— Begin —
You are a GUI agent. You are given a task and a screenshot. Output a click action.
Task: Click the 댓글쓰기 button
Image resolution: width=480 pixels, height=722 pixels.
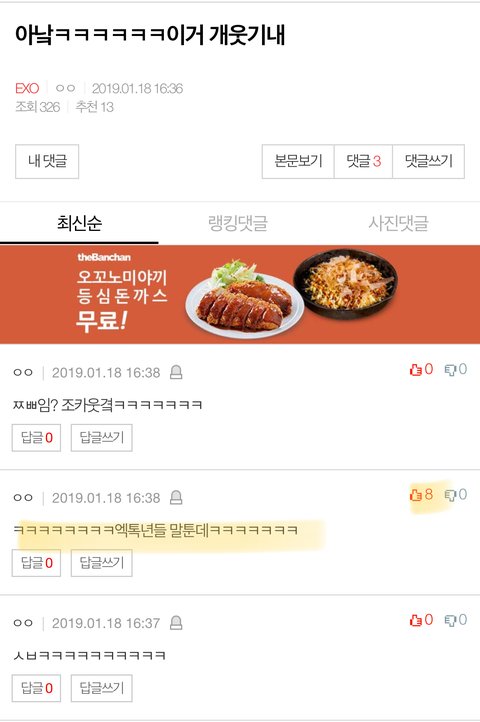[428, 161]
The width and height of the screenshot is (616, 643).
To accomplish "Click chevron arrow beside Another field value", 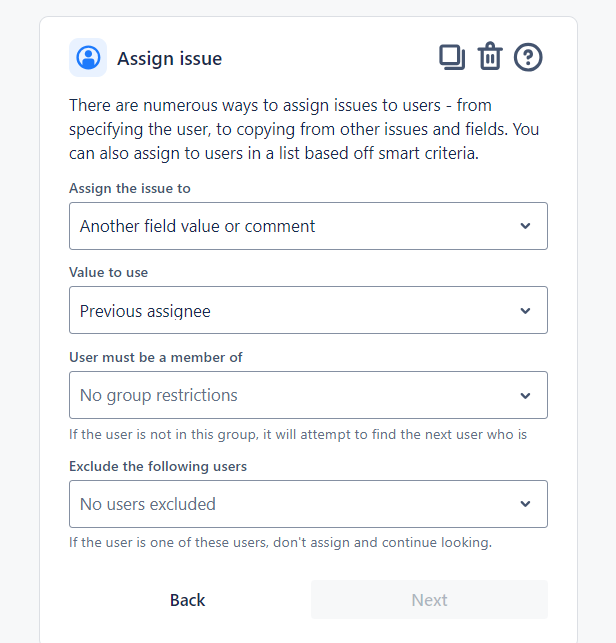I will 526,226.
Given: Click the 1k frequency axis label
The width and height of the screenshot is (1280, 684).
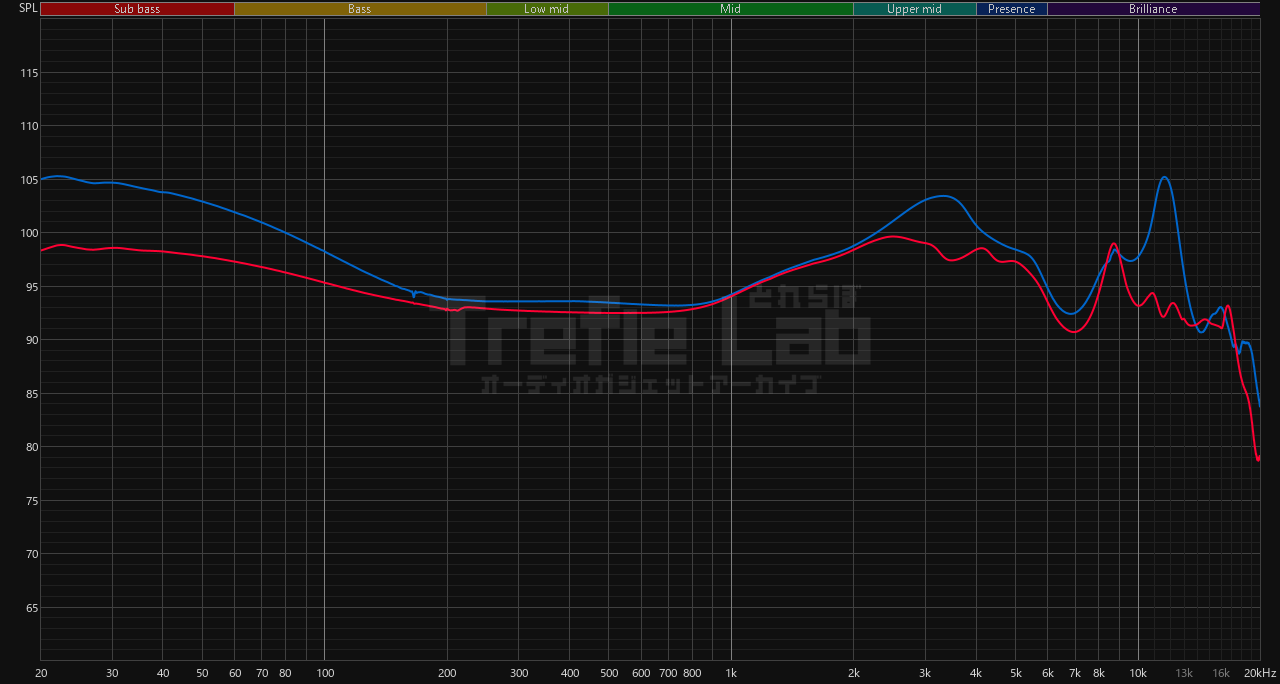Looking at the screenshot, I should (x=731, y=673).
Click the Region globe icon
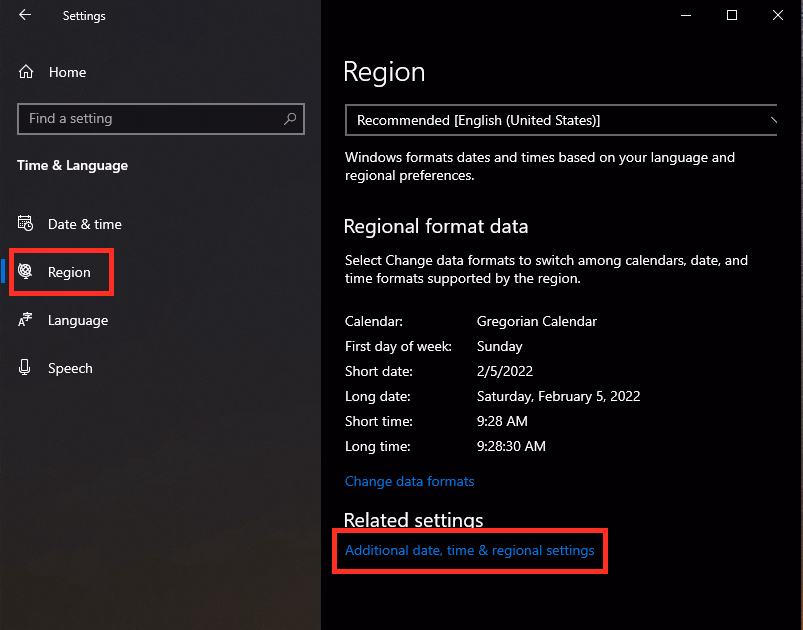The height and width of the screenshot is (630, 803). (x=26, y=272)
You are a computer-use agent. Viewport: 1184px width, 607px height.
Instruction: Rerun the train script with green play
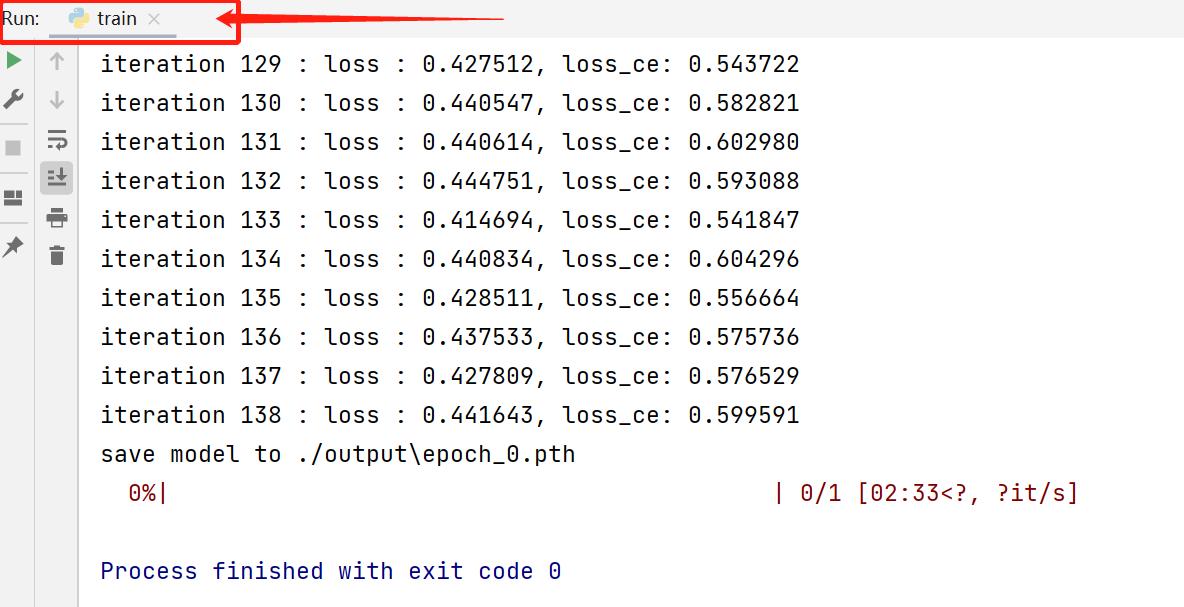coord(13,60)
— End —
:: TASK REQUIREMENTS ::
Tally the lines in the entries above that contain the word "agent", counting only matches in the same case. How many are there? Reply with the number alone.

:: EXERCISE RESULT ::
2